▸ 节选
-*-*-

不知道为什么,有时候这里train_loss还存储在GPU中,故需要转换:

if isinstance(train_loss, torch.Tensor) and train_loss.device.type == 'cuda':
    train_loss = train_loss.cpu()
# 转换
train_loss_cpu = [t.detach().cpu().numpy() for t in train_loss if isinstance(t, torch.Tensor)]

# 重新开始
train_loss = np.array(train_loss_cpu)

4、结果展示

import matplotlib.pyplot as plt
#隐藏警告
import warnings
warnings.filterwarnings("ignore")               # 忽略警告信息
plt.rcParams['font.sans-serif']    = ['SimHei'] # 用来正常显示中文标签
plt.rcParams['axes.unicode_minus'] = False      # 用来正常显示负号
plt.rcParams['figure.dpi']         = 100        # 分辨率


plt.figure(figsize=(12, 3))

epoch_range = range(epoches)


plt.subplot(1, 2, 1)
plt.plot(epoch_range, train_acc, label='Train Accurary')
plt.plot(epoch_range, test_acc, label='Test Accurary')
plt.title('Accurary')
plt.legend(loc='lower right')

plt.subplot(1, 2, 2)
plt.plot(epoch_range, train_loss, label='Train Loss')
plt.plot(epoch_range, test_loss, label='Test Loss')
plt.title('Loss')
plt.legend(loc='upper right')

plt.show()


在这里插入图片描述

5、预测

from PIL import Image 

classes = list(total_data.class_to_idx) 

def predict_one_image(image_path, model, transform, classes):
    test_img = Image.open(image_path).convert('RGB')  # RGB格式打开
    plt.imshow(test_img)  # 展示预测图片
    
    # 压缩图片,更好训练
    test_img = transform(test_img)

-*-*-

节选中将 plt.rcParams['font.sans-serif'] 设为 ['SimHei'] 的作用是什么? 以下材料取自其他来源。

▸ 所给材料
-*-*-

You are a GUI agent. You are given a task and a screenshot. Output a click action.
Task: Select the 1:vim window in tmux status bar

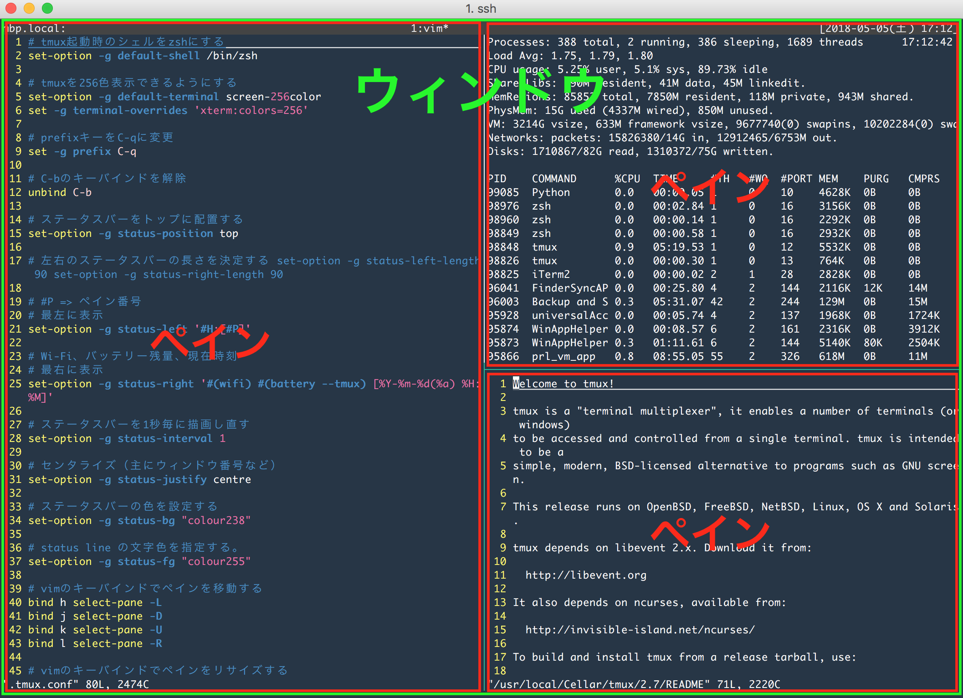coord(429,28)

-*-*-

▸ 正确答案
用来正常显示中文标签。